North Korea Claims CIA Plotted To Kill Kim Jong-un
A North Korean referred to only as “Kim” was paid to carry out an attack with biochemical substances, the ministry of state security said.
The plot was foiled, it said, and the North would “ferret out and mercilessly destroy” US and South Korean agents. The US and Seoul have not commented.
The North’s claim comes amid continued high tension on the Korean peninsula.
US President Donald Trump has promised to “solve” North Korea and stop it developing nuclear weapons.
The ministry of state security statement, carried by state news agency KCNA, said the CIA and South Korean intelligence services had “hatched a vicious plot to hurt the supreme leadership of the DPRK”.
It did not mention Kim Jong-un by name, but he is widely referred to as the supreme leader.
“Only the CIA can produce such substance”, it said, adding that South Korea had borne the funding.
The ministry alleged that the North Korean man had been “turned” by the CIA and the South Korean intelligence service while working in Russia in 2014.
The ministry refers to two payments to “Kim” of $20,000 (£15,500) and a further two of $100,000 for “bribery” and obtaining equipment. It refers to another of $50,000 but it is unclear if this is additional.
On his return to Pyongyang, it says, he was instructed to provide detailed information about a frequently used event ground and to assess possible methods of attack.
Analysts say such an assassination operation would be extremely difficult to plan and carry out given the massive security around the supreme leader.
The ministry statement gave no details of how the alleged plan had been uncovered or about the fate of “Kim”, whom it described as “human scum”.
The ministry said the “intelligence and plot-breeding organisations of the US imperialists and the puppet clique”, referring to the South, would be swept away.
Earlier this year, Kim Jong-un’s half brother, Kim Jong-nam, was killed with the banned nerve agent VX at Kuala Lumpur international airport.
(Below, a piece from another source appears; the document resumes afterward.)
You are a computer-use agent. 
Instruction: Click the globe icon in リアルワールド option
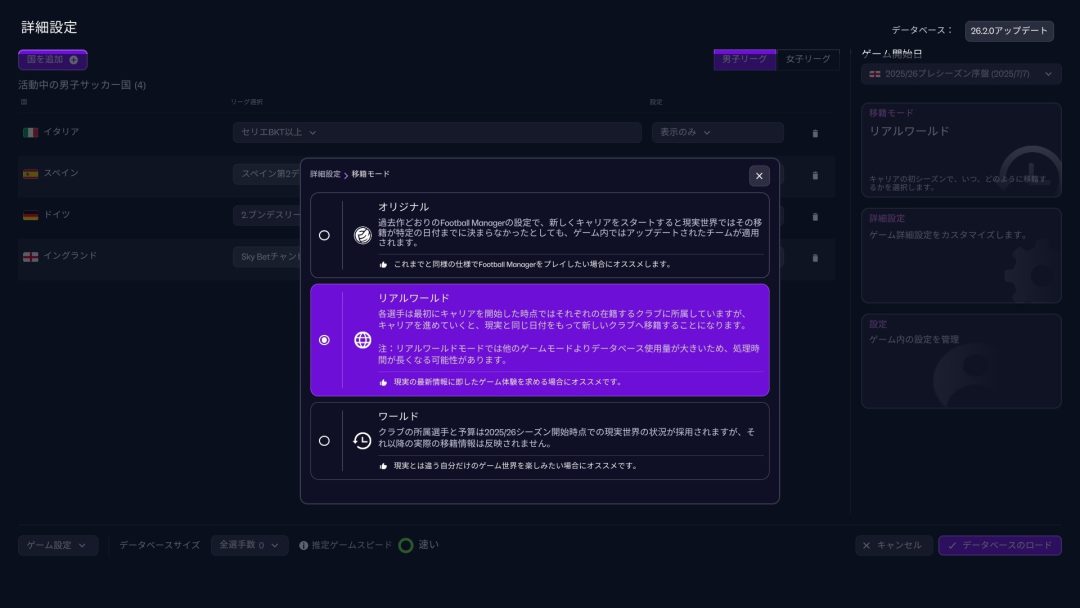362,340
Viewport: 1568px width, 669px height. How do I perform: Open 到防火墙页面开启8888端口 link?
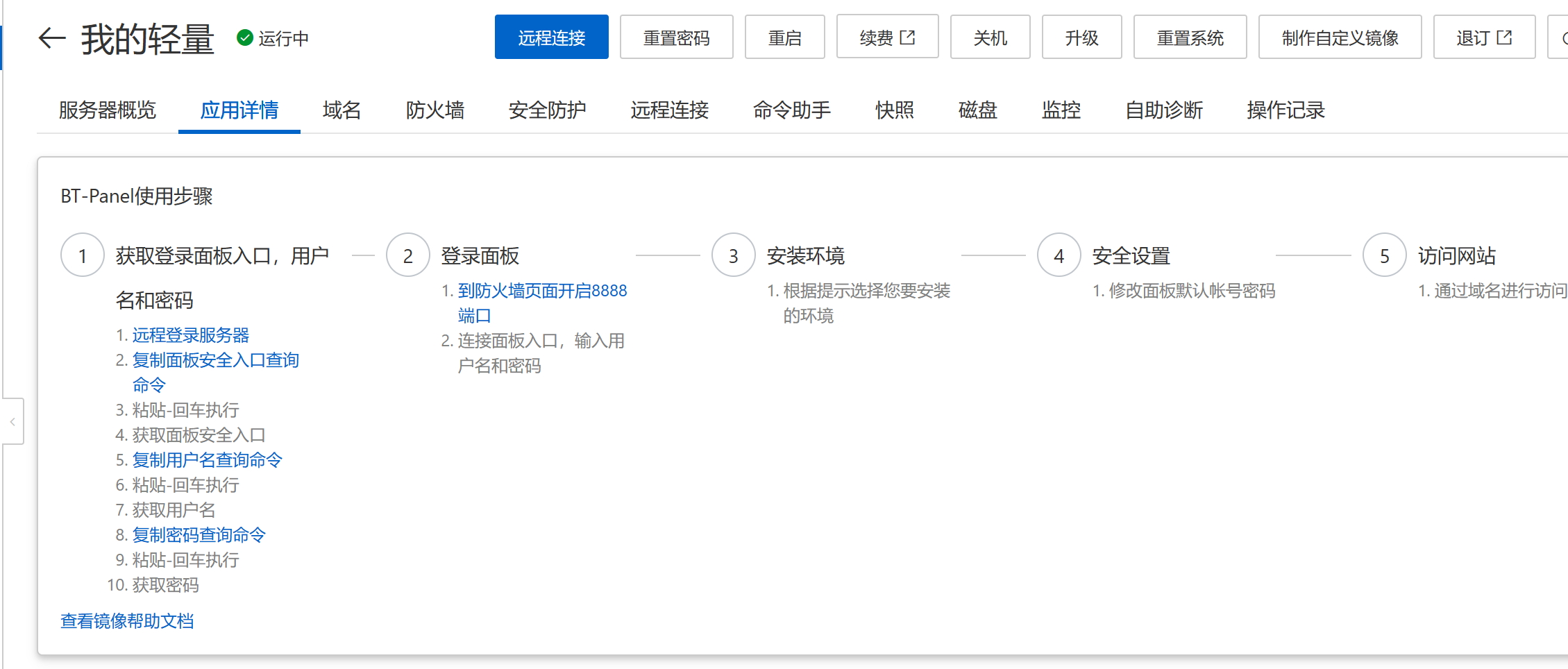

South Korea and Malaysia say it was an assassination carried out by the North.
A war of words between the West and nuclear-armed North Korea has escalated in recent weeks, with Pyongyang threatening to carry out a sixth nuclear test.
President Trump has warned of “major, major conflict” with North Korea.
But he also said this week he would be willing to meet Kim Jong-un, in the right circumstances. The White House quickly clarified that conditions were “clearly not there right now” and said the North should “end its provocative behaviour immediately”.